══ Records shown ══
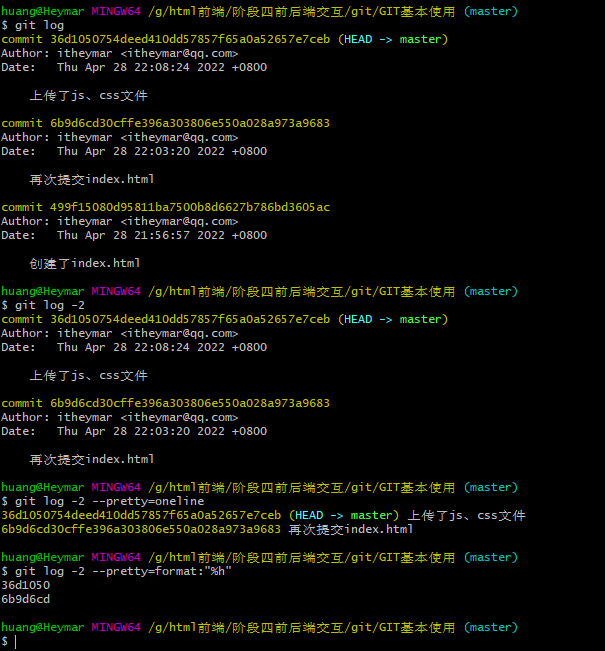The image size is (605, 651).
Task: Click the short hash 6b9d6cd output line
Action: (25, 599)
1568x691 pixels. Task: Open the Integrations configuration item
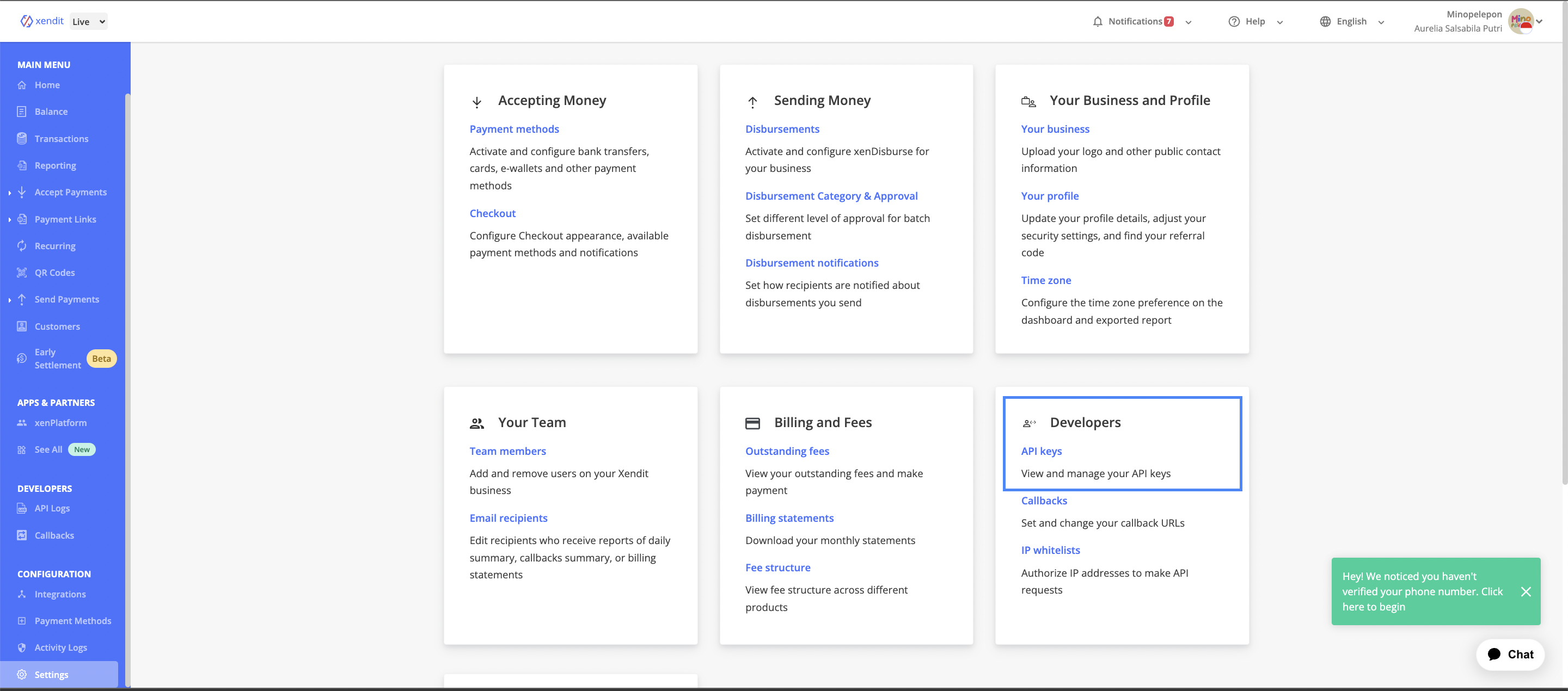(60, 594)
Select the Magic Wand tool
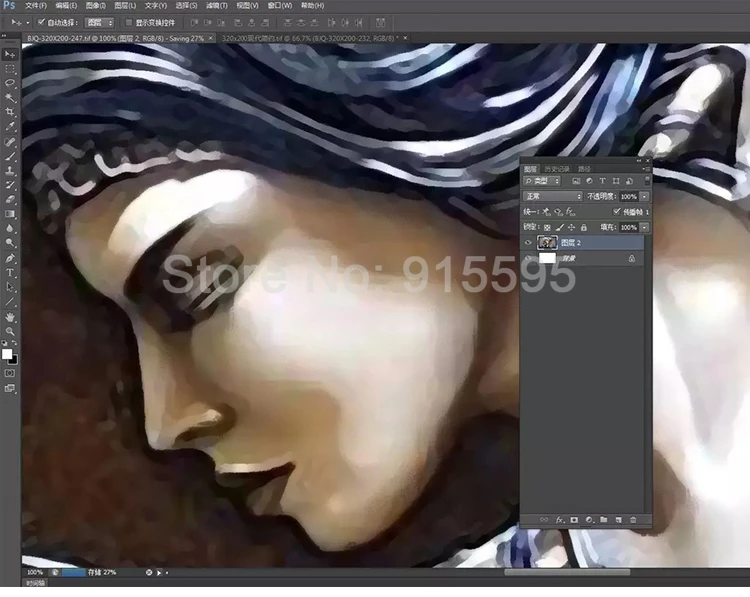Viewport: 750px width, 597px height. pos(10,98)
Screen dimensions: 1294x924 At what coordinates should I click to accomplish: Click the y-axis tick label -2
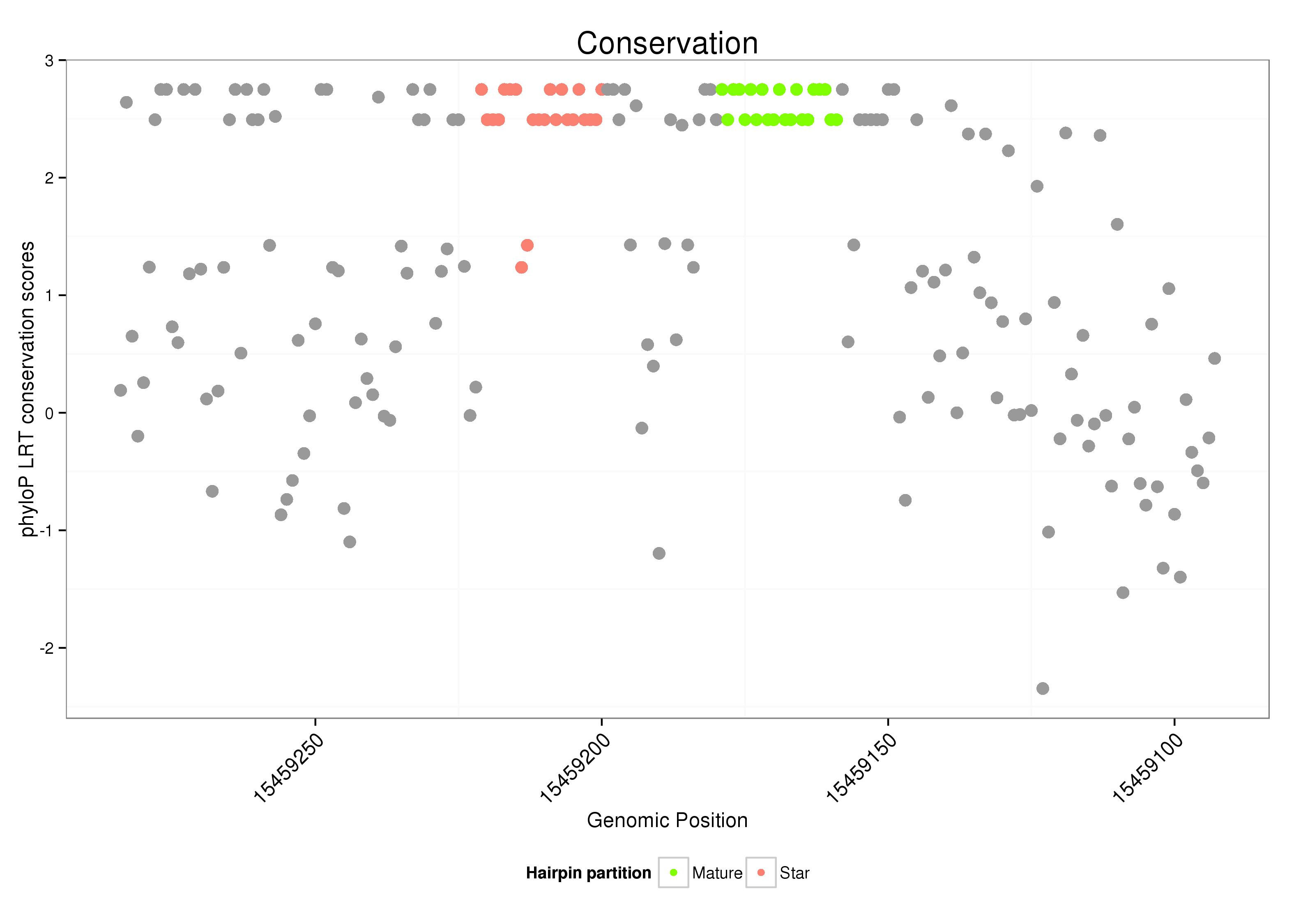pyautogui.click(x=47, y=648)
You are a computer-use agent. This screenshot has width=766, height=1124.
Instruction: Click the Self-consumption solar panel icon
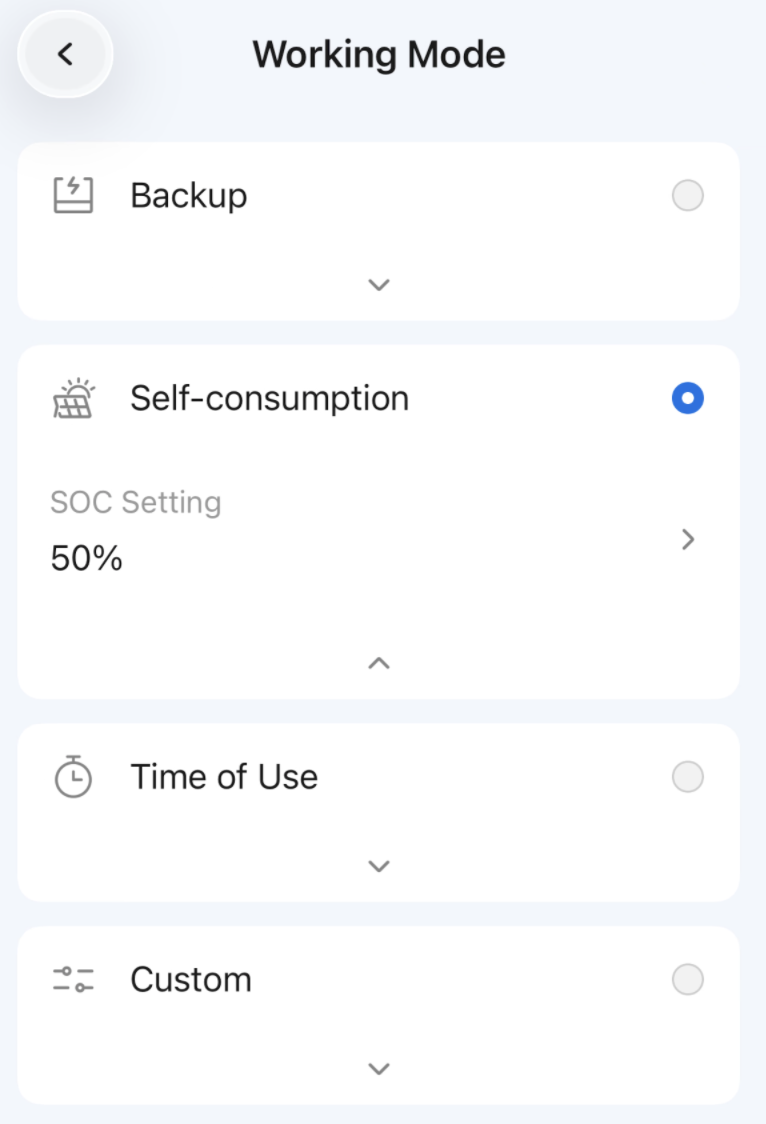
═══
**Task brief:** Only lines from the one holding "1568x691 pixels. Task: Open" through the last line of the entries above are wanted, both ends included, each retyped exactly; no pictures.

**Written response:**
1568x691 pixels. Task: Open the Integrations configuration item
(60, 594)
Select the Magic Wand tool
Viewport: 750px width, 597px height. pos(10,98)
Screen dimensions: 1294x924 At what coordinates should I click to accomplish: Click the y-axis tick label -2
pyautogui.click(x=47, y=648)
You are a computer-use agent. This screenshot has width=766, height=1124.
Instruction: Click the Self-consumption solar panel icon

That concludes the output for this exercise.